Posted by peeterjoot on February 1, 2013

Our midterm had a question asking what the central limit theorem said about a product of random variables. Say, $Y = X_1 X_2 \cdots X_N$, where the random variables $X_k$ had mean and variance $\mu$ and $\sigma^2$ respectively. My answer was to state that the Central limit theorem didn’t apply since it was for a sum of independent and identical random variables. I also stated the theorem and said what it said of such summed random variables.

Wondering if this was really all the question required, I went looking to see if there was in fact some way to apply the central limit theorem to such a product and found http://math.stackexchange.com/q/82133. The central limit theorem can be applied to the logarithm of such a product (provided all the random variables are strictly positive)

For example, if we write

\begin{aligned}Z = \ln Y = \sum_{k = 1}^N \ln X_k,\end{aligned} \hspace{\stretch{1}}(1.0.1)

now we have something that the central limit theorem can be applied to. It will be interesting to see if this is the answer that the midterm was looking for. It is one that wasn’t obvious enough for me to think of it at the time. In fact, it’s also not something that we can even state a precise central limit theorem result for, because we don’t have enough information to state the mean and variance of the logarithm of the random vars $X_k$. For example, if the random vars are continuous, we have

\begin{aligned}\left\langle{{\ln X}}\right\rangle = \int \rho(X) \ln X dX.\end{aligned} \hspace{\stretch{1}}(1.0.2)

Conceivably, if we knew all the moments of $X$ we could expand the logarithm in Taylor series.
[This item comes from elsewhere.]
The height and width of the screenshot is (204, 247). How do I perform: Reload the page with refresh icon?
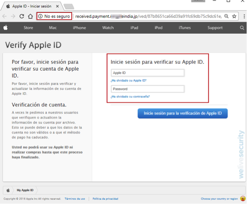click(21, 16)
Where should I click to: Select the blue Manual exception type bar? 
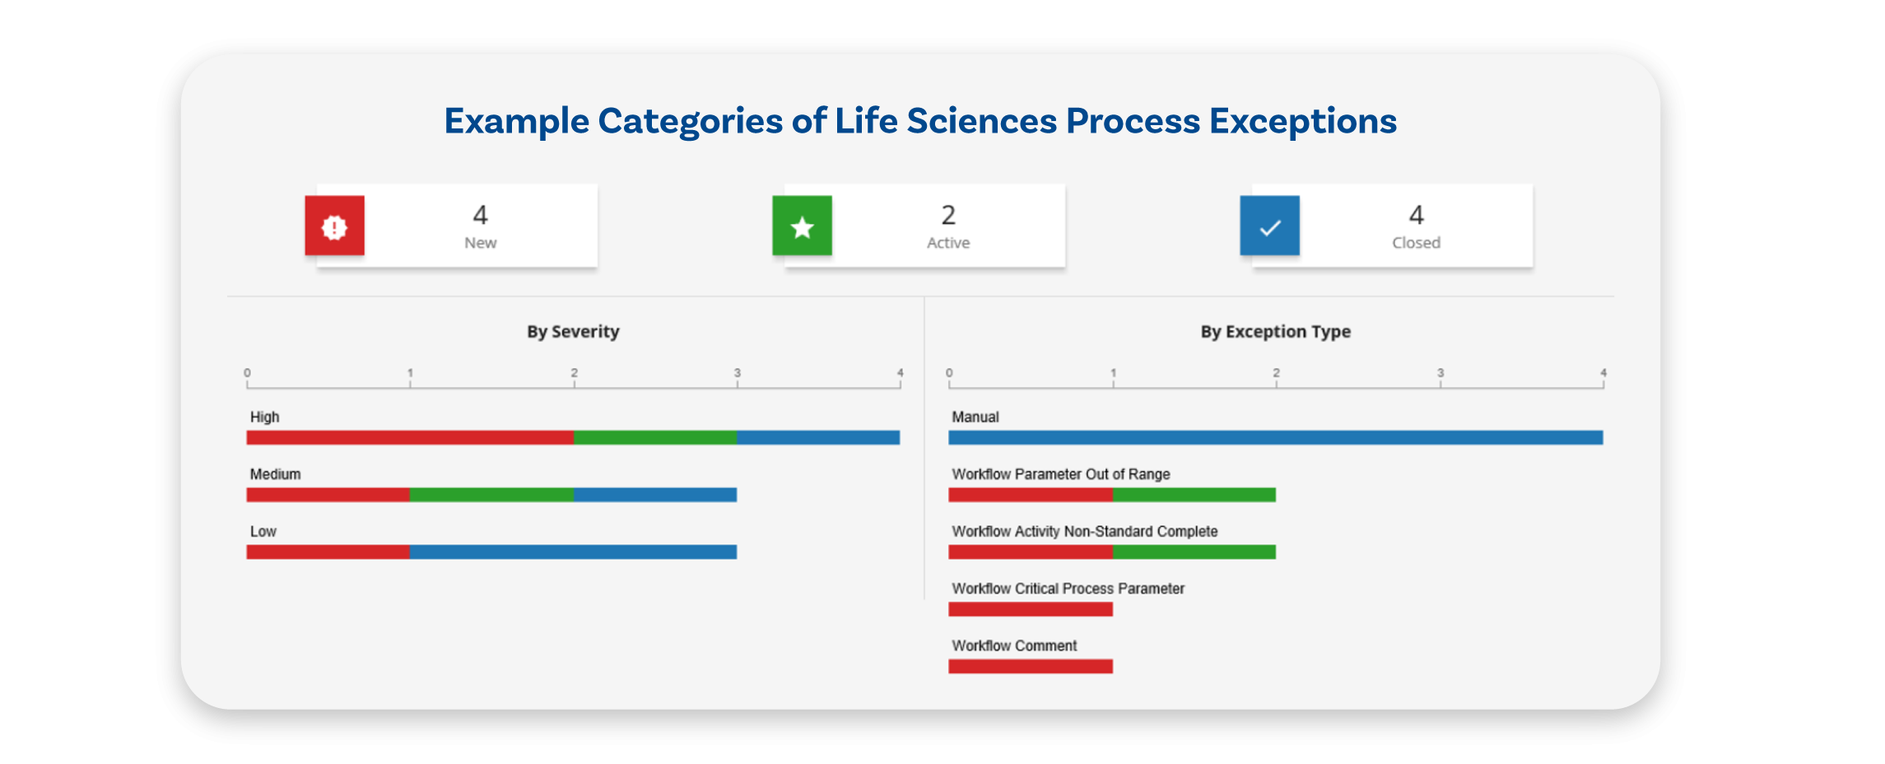tap(1276, 438)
In fact we need more than that. If we suppose that $0 < X < 2 \mu$, so that $\left\lvert {X/\mu - 1} \right\rvert \le 1$, we can write

\begin{aligned}\ln X &= \ln \mu + (X - \mu) \\ &= \ln \mu + \ln \left( { 1 + \left(\frac{X}{\mu} - 1\right) } \right) \\ &= \ln \mu + \sum_{k = 1}^{\infty} (-1)^{k+1} \frac{\left( {\frac{X}{\mu} -1} \right)^k}{k}.\end{aligned} \hspace{\stretch{1}}(1.0.3)

With such a bounding for the random variable $X$ we’d have

\begin{aligned}\left\langle{{\ln X}}\right\rangle = \ln \mu + \sum_{k = 1}^{\infty} \frac{(-1)^{k+1}}{k} \left\langle{{\left( {\frac{X}{\mu} -1} \right)^k}}\right\rangle\end{aligned} \hspace{\stretch{1}}(1.0.4)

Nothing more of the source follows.